KARACHI: Low nutrition and polluted water have badly affected health of people in Thar, particularly women and children, and the situation has turned so worst that diseases have turned into a disaster, said Tanveer Arif, Chief Executive Officer (CEO), Society for Conservation and Protection of Environment (SCOPE) in an interview to PPI on Sunday.
“The baseline health facilities are lower than required standard. The inadequate facilities have raised the problems facing people in Thar. This is because of the fact that the government approach is short-term as it usually responds when emergency strikes and take actions to defend itself,” says Scope CEO.
He further said: “It is not only Thar which is hit by these issues, but other areas of the country like Achhro Thar, Cholistan, Balochistan and FATA are also worst hit in this regard.”
Thar is not totally ignored as in 2000, there were major developments like laying of road network, launching of mobile networks and provision of piped water to the people of Thar. However, region is huge, population is scattered, and infrastructure is still poor, he added.

Extracted material -
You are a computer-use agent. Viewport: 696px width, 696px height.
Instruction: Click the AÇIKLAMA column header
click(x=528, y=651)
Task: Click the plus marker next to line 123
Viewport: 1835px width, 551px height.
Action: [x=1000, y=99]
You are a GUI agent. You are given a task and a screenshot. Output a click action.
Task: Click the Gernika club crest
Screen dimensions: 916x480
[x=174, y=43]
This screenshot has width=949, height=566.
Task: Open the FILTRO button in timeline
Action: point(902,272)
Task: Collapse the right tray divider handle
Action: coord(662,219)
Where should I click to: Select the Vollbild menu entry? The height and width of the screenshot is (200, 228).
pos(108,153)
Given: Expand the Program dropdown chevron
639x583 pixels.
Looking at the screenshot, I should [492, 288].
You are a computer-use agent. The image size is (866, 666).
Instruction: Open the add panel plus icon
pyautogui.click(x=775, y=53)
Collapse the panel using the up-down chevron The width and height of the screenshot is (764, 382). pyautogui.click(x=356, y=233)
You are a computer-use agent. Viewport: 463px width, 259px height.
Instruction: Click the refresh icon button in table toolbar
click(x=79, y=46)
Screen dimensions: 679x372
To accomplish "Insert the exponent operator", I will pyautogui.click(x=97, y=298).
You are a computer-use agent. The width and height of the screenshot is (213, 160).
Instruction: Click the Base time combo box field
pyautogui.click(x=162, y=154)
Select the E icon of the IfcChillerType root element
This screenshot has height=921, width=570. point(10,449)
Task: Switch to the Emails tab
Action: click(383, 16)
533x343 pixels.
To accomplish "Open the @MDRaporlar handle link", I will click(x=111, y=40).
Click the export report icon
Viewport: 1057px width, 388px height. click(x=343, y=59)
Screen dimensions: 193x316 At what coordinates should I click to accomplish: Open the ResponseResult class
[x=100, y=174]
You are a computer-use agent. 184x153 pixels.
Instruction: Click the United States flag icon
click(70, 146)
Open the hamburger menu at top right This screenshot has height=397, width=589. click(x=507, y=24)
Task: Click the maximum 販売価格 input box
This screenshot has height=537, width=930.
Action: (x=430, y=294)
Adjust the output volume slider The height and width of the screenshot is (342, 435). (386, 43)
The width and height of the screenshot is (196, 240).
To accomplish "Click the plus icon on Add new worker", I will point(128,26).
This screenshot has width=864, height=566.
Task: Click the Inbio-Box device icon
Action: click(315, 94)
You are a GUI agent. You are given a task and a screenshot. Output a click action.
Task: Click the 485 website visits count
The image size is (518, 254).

What to produce -
Decide whether each statement below agrees with the passage on health in Thar, answering yes or no and quoting the words from the passage that settle it.
1. The SCOPE chief executive says the government usually acts only once an emergency strikes.
2. Cholistan is named as an area spared from these problems.
3. Thar got road and mobile networks in 2000.

Answer -
1. Yes: "the government approach is short-term as it usually responds when emergency strikes"
2. No: "other areas of the country like Achhro Thar, Cholistan, Balochistan and FATA are also worst hit in this regard"
3. Yes: "in 2000, there were major developments like laying of road network, launching of mobile networks and provision of piped water to the people of Thar"